# Task description
With pictures omitted, the line containing "The image size" and all later lines of the records below are to be restated word for word.

# Supplied entries
----------

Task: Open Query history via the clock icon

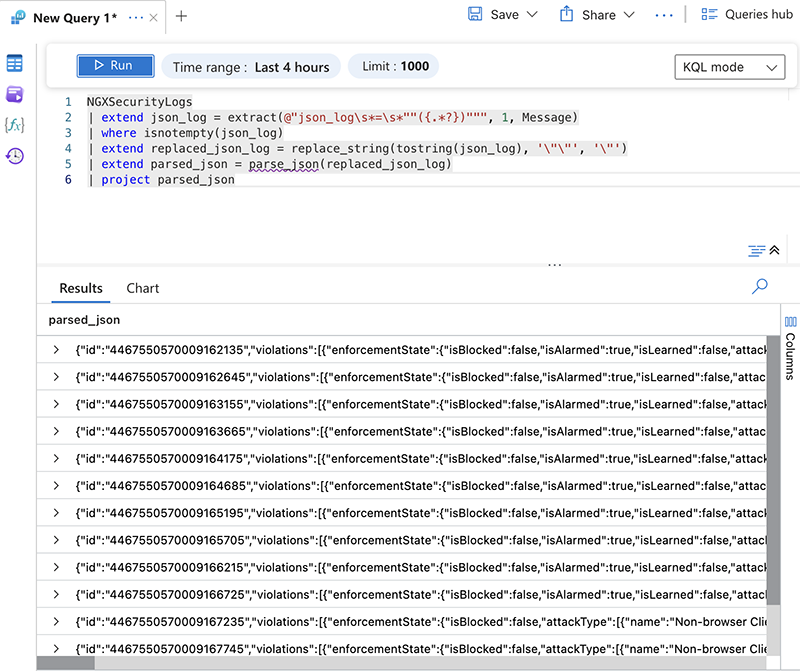Action: [x=14, y=156]
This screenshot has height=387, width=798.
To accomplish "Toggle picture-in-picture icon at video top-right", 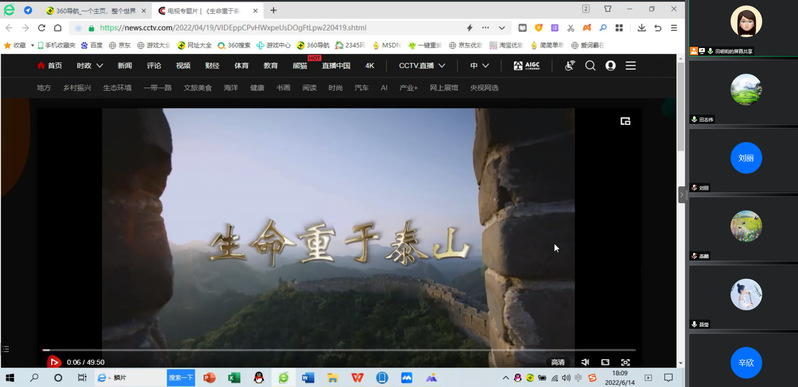I will 625,121.
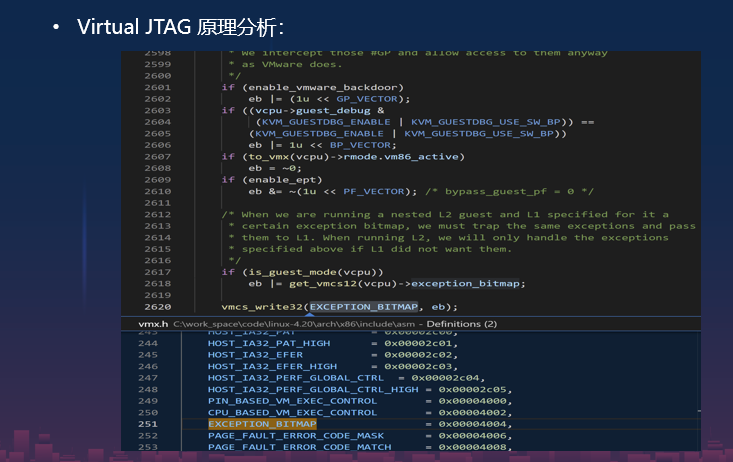Click line number 251 in peek view

[149, 424]
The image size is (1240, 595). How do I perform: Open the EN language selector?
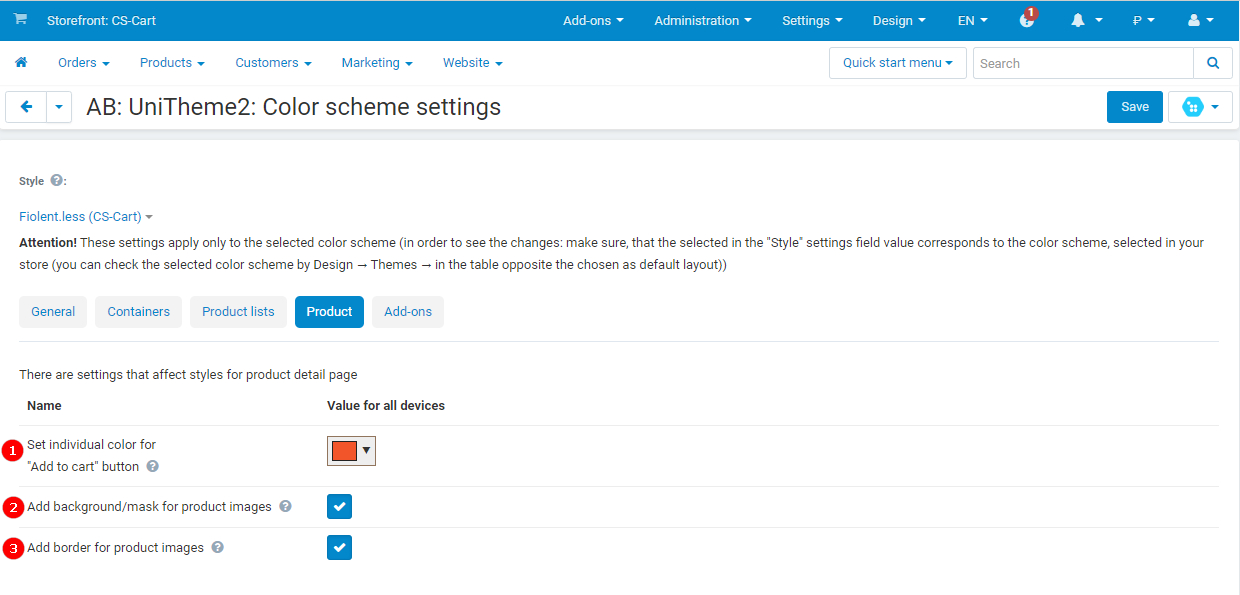pos(972,21)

----------

# Completed task
The image size is (1240, 595). How do I perform: Open the EN language selector?
pos(972,21)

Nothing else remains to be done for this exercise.